Exercise: Show every line of the material that follows in which the word "height" occurs.

* * * * * * *

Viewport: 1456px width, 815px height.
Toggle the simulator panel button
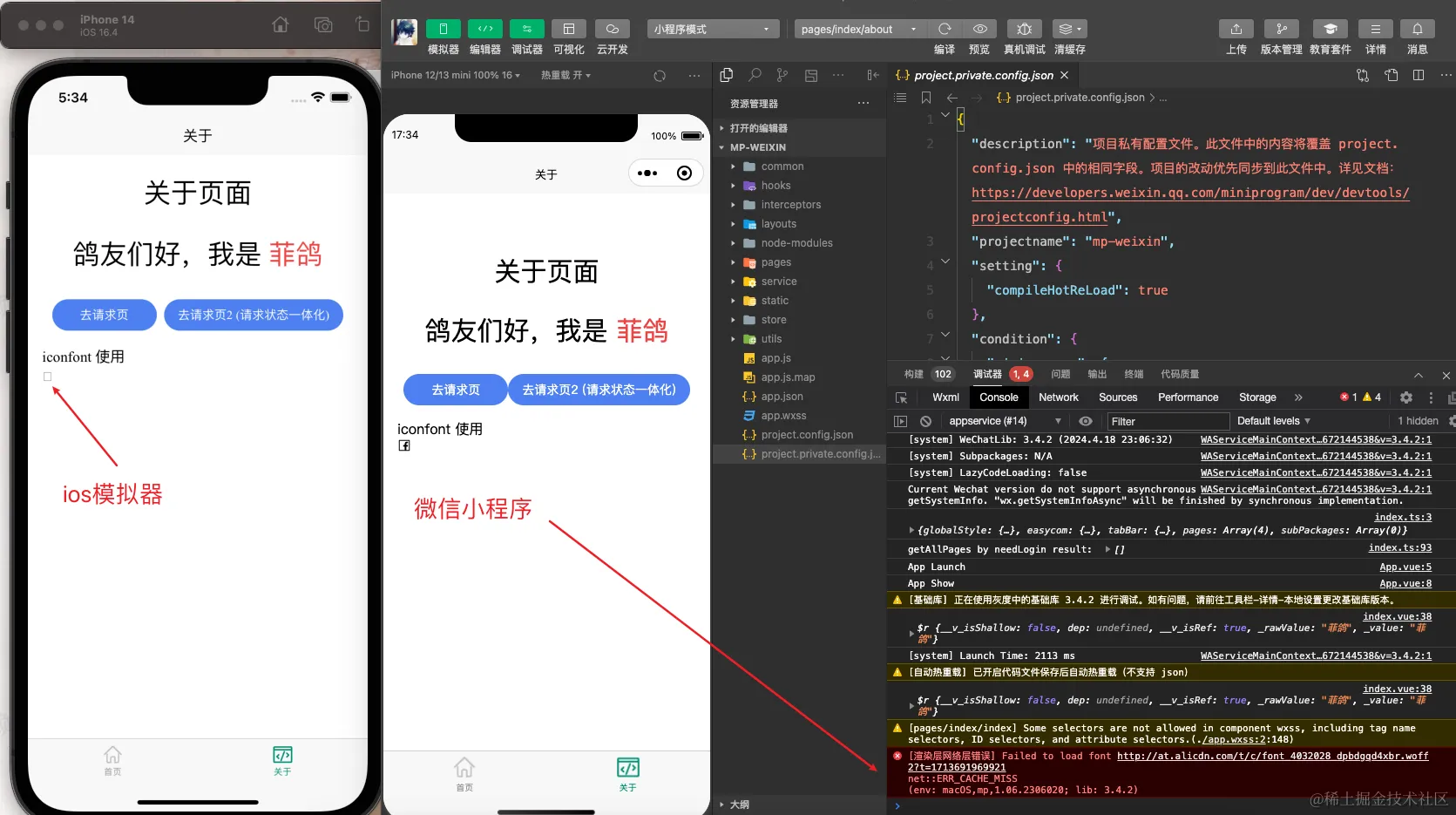[x=443, y=29]
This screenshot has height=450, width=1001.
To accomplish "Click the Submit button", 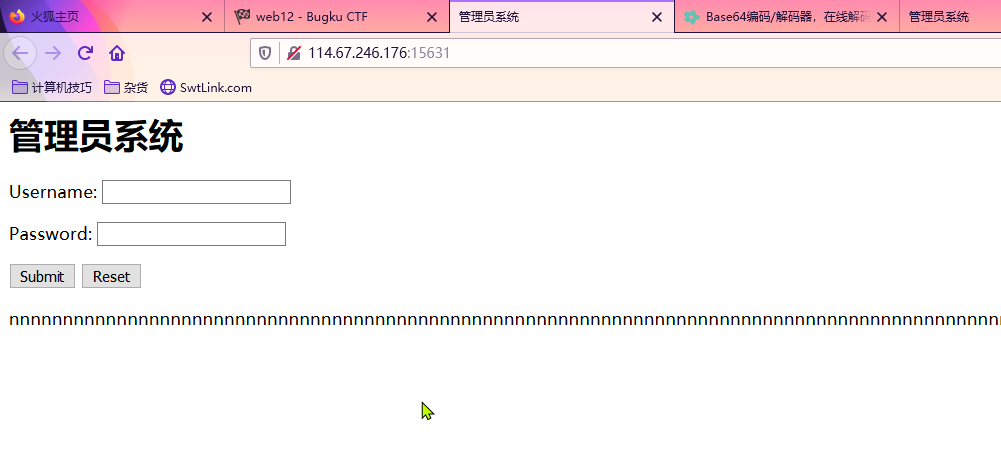I will pos(42,276).
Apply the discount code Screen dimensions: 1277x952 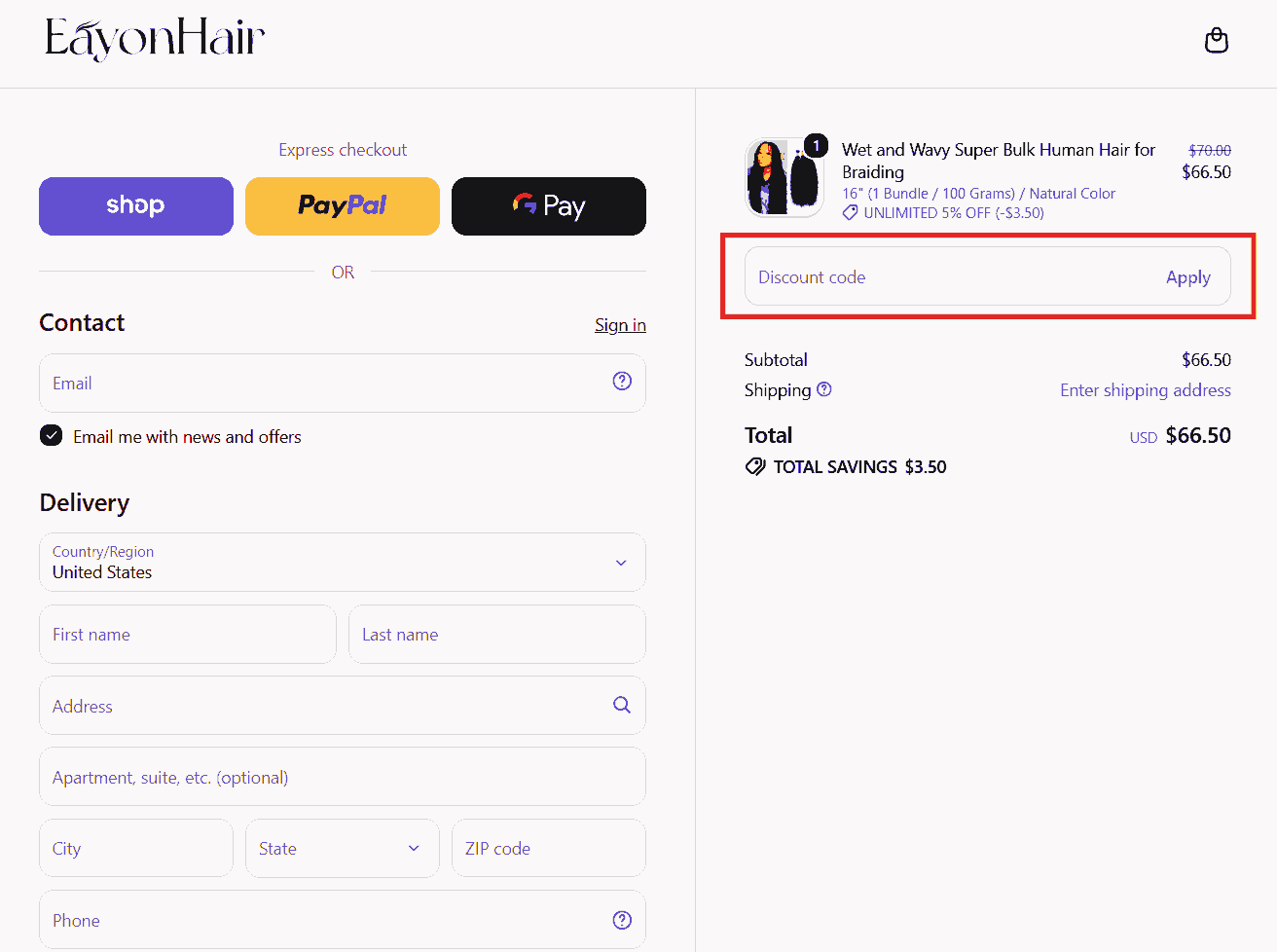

* * * * * * *

Solution:
Viewport: 1456px width, 815px height.
This screenshot has height=450, width=1001.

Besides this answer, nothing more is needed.